Work to complete » Some lines in the listing hold the word "Given". Return each of them.

Data »
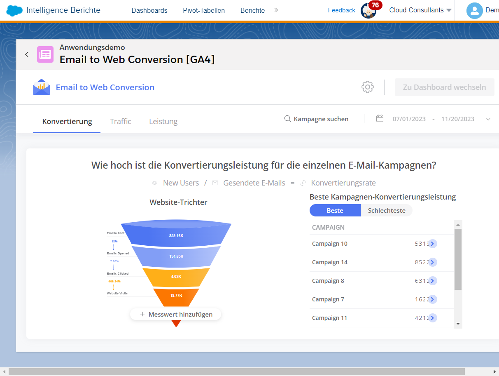Expand the overflow chevron after Berichte
This screenshot has height=376, width=499.
tap(276, 10)
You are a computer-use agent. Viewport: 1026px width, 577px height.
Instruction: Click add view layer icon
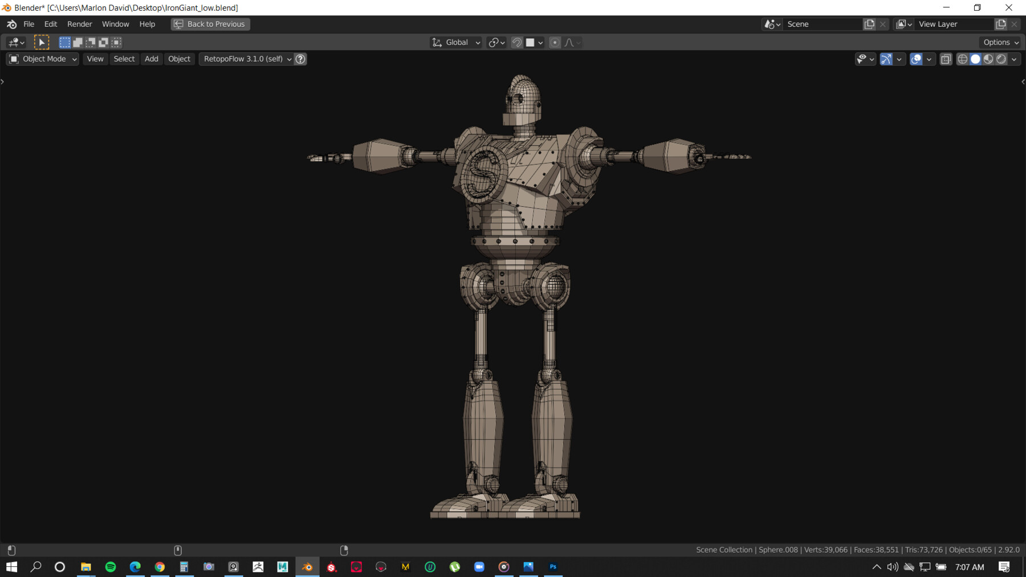(1001, 24)
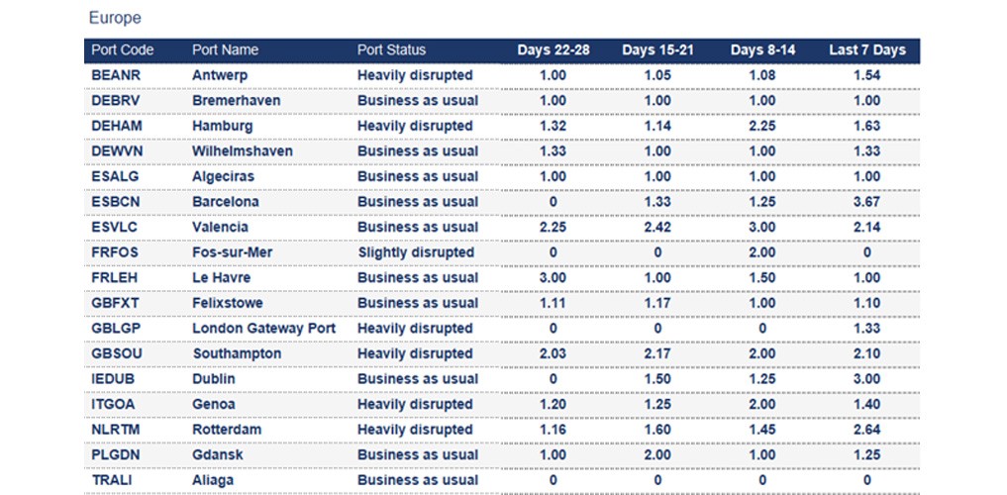Select Barcelona's Last 7 Days value 3.67
Viewport: 1007px width, 495px height.
[866, 202]
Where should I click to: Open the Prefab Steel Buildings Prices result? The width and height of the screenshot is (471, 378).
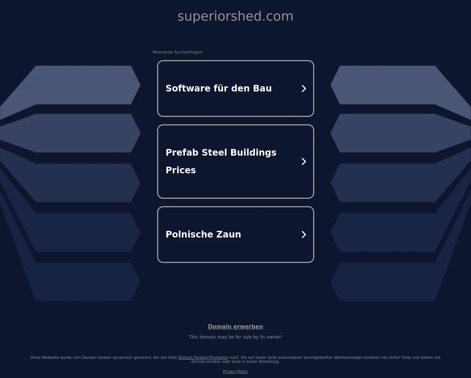coord(236,162)
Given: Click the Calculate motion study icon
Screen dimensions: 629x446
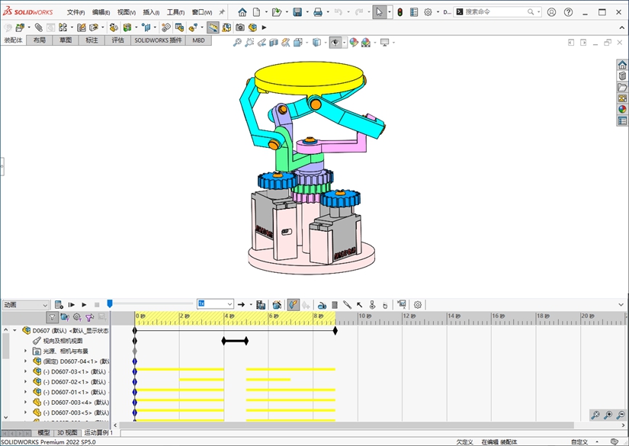Looking at the screenshot, I should click(x=59, y=304).
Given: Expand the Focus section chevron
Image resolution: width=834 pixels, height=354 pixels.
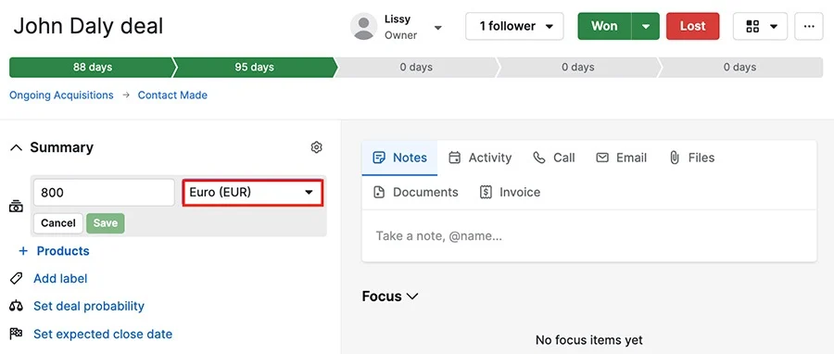Looking at the screenshot, I should [x=412, y=296].
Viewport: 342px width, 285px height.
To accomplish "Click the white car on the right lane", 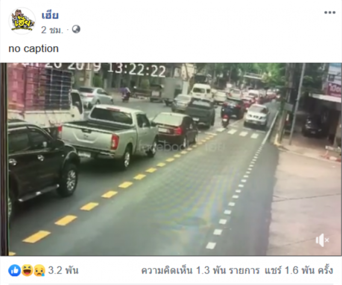I will point(257,116).
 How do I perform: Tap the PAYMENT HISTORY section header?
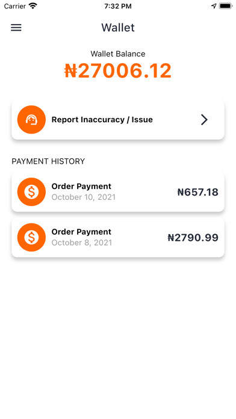pyautogui.click(x=48, y=161)
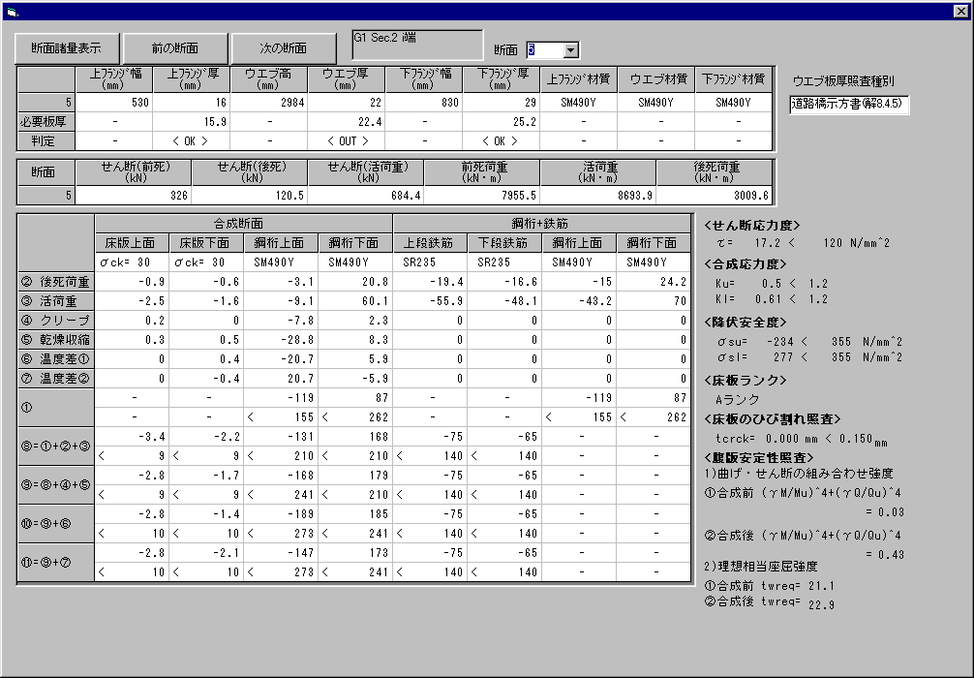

Exercise response »
Given: Click the Calculate motion study icon
Given: Expand the Focus section chevron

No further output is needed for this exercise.